Generative Models
For the purposes of ML Container Creator, the term "generative" model refers to foundation models created with billions of parameters. These models are not trained by users on commodity hardware, and are more than likely not stored in local storage. These are foundation models or LLMs. When using MCC to package and deploy LLMs, the following serving frameworks are currently supported:
| Framework | Version | Base Image |
|---|---|---|
| vLLM | N/A | vllm/vllm-openai:v0.10.1 |
| SGLang | 0.5.4.post1 | lmsysorg/sglang:v0.5.4.post1 |
| TensorRT-LLM | N/A | nvcr.io/nvidia/tensorrt-llm/release:1.2.0rc8 |
| LMI | N/A | 763104351884.dkr.ecr.us-east-1.amazonaws.com/djl-inference:0.32.0-lmi14.0.0-cu126 |
| DJL | N/A | deepjavalibrary/djl-serving:0.32.0-pytorch-cu126 |
MCC does not require the selection of a model format for generative models. Generative models are not deployed locally, they must be specified at generation time by model ID. The models are downloaded from a model hub and loaded into the selected model server. MCC defers model downloading and loading into GPU memory to the model serving framework. Users specify the model ID in the model name field of the request:
{
"framework": "transformers",
"modelName": "mistralai/Mistral-7B-Instruct-v0.2",
"modelServer": "sglang"
}
Loading Models¶
Model files are loaded into containers through various means. Users select from several model loading strategies. The selected option influences how files assets like the Dockerfile are generated. Ultimately, generated files can be modified and extended extensively by users to accommodate any model loading pattern that a user wants to implement.
HuggingFace Model Hub¶
HuggingFace is the default model hub for selecting models. By specifying a model ID, MCC will attempt to download the model from HuggingFace by default.
HF_TOKEN¶
Some HuggingFace models are gated, requiring a HuggingFace API Token to access them. There are several ways to specify your HuggingFace Token for MCC:
- CLI Flag (highest precedence)
- Environment Variable
- Interactive Prompt (Yeoman REPL)
- Config File There are several ways to configure MCC, this snippet is generally the approach regardless of the configuration file. See the Configuration Guide for more details.
HuggingFace API Calls¶
When a HuggingFace model ID is specified, MCC attempts to validate the model's existence using HuggingFace API lookups, querying HuggingFace endpoints for model meta-data:
- Model Metadata - GET /api/models/{modelId}
- Validates model exists
- Gets model info (tags, downloads, etc.)

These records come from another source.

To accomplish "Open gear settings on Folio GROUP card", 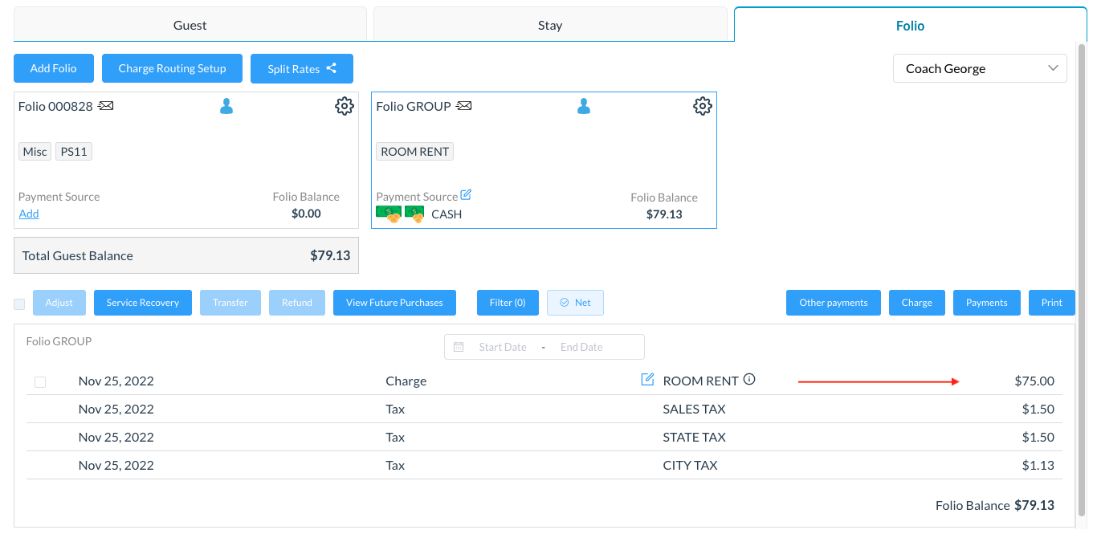I will pos(702,106).

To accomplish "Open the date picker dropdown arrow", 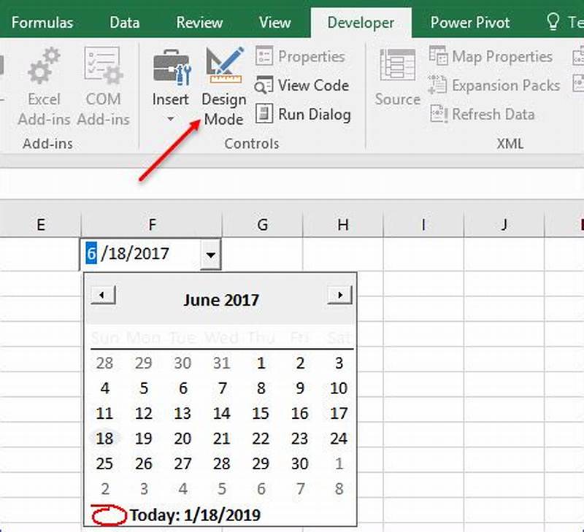I will [x=211, y=253].
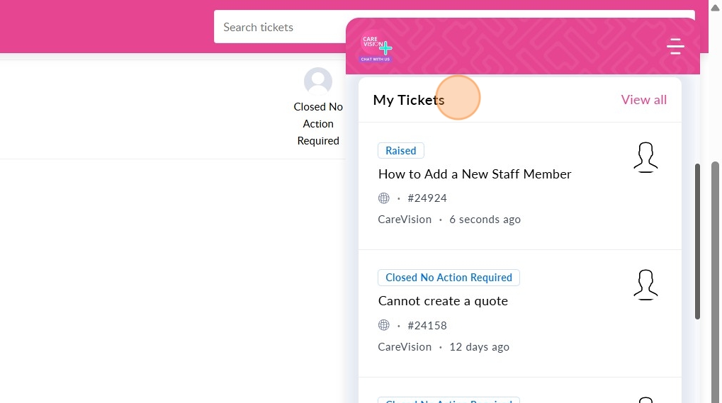Click the page's vertical scrollbar thumb

point(697,241)
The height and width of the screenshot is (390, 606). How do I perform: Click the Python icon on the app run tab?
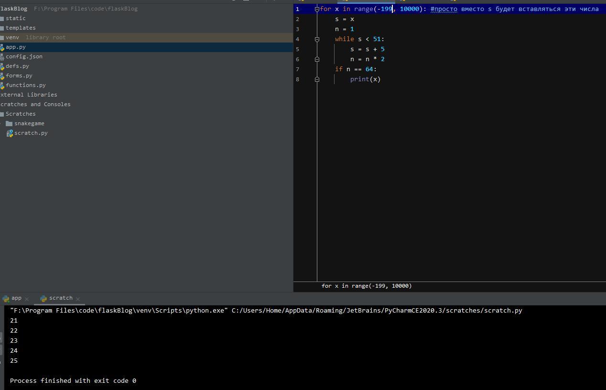pos(6,298)
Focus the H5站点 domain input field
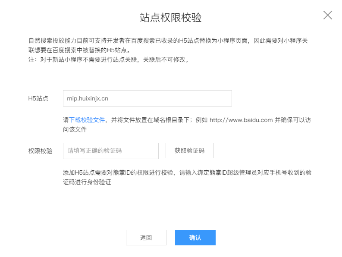This screenshot has width=342, height=257. [147, 98]
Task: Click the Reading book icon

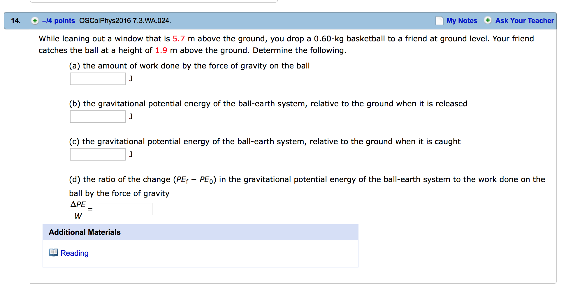Action: 54,253

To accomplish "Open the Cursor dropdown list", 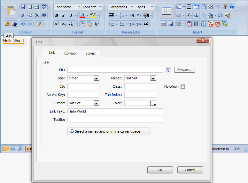I will 96,103.
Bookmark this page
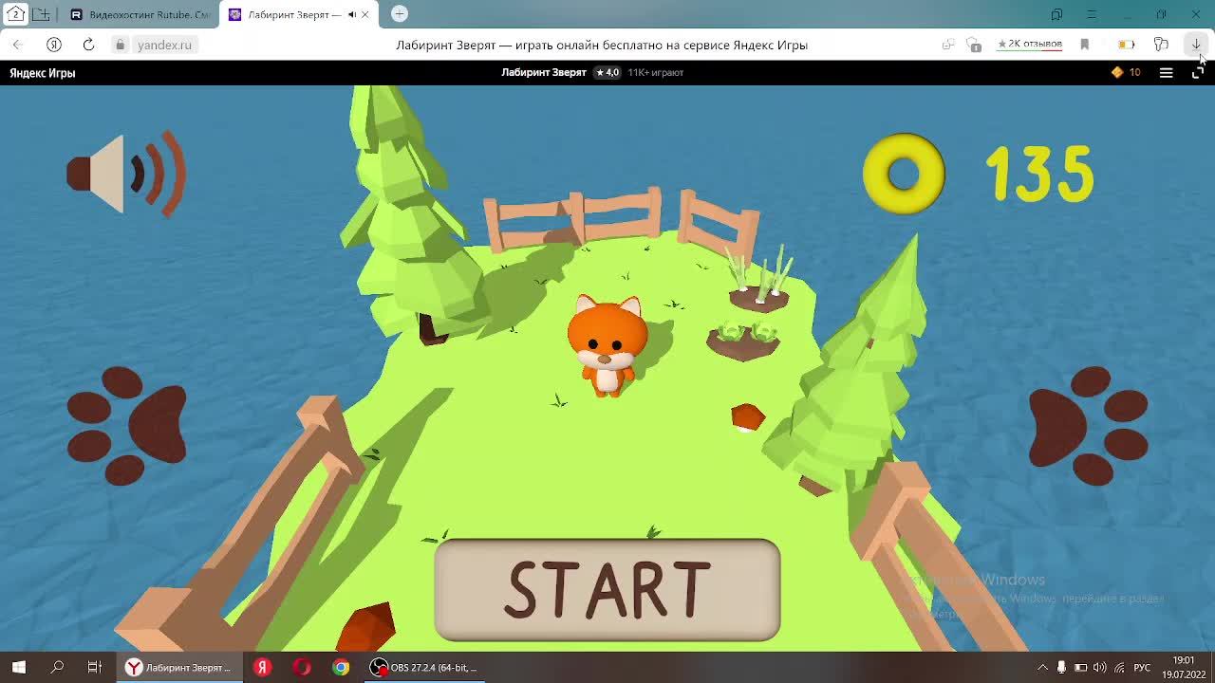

- Tokenizer Config - GET /{modelId}/resolve/main/tokenizer_config.json
- Extracts chat template
- Used for chat-based models
- Model Config - GET /{modelId}/resolve/main/config.json
- Gets model architecture details
- Model type, hidden size, etc.
The MCC HuggingFaceClient object automatically handles 404 and 429 errors and times out after 5 seconds.
In scenarios where users are using MCC without access to the Internet, users may circumvent HuggingFace API calls by passing the --offline flag at generation time. Specifying this flag speeds up generation times by removing the additional Internet lookup.
Amazon SageMaker JumpStart Model Hub¶
Under Construction
This feature is roadmapped, but currently not supported.
Amazon SageMaker Model Registry¶
Under Construction
This feature is roadmapped, but currently not supported.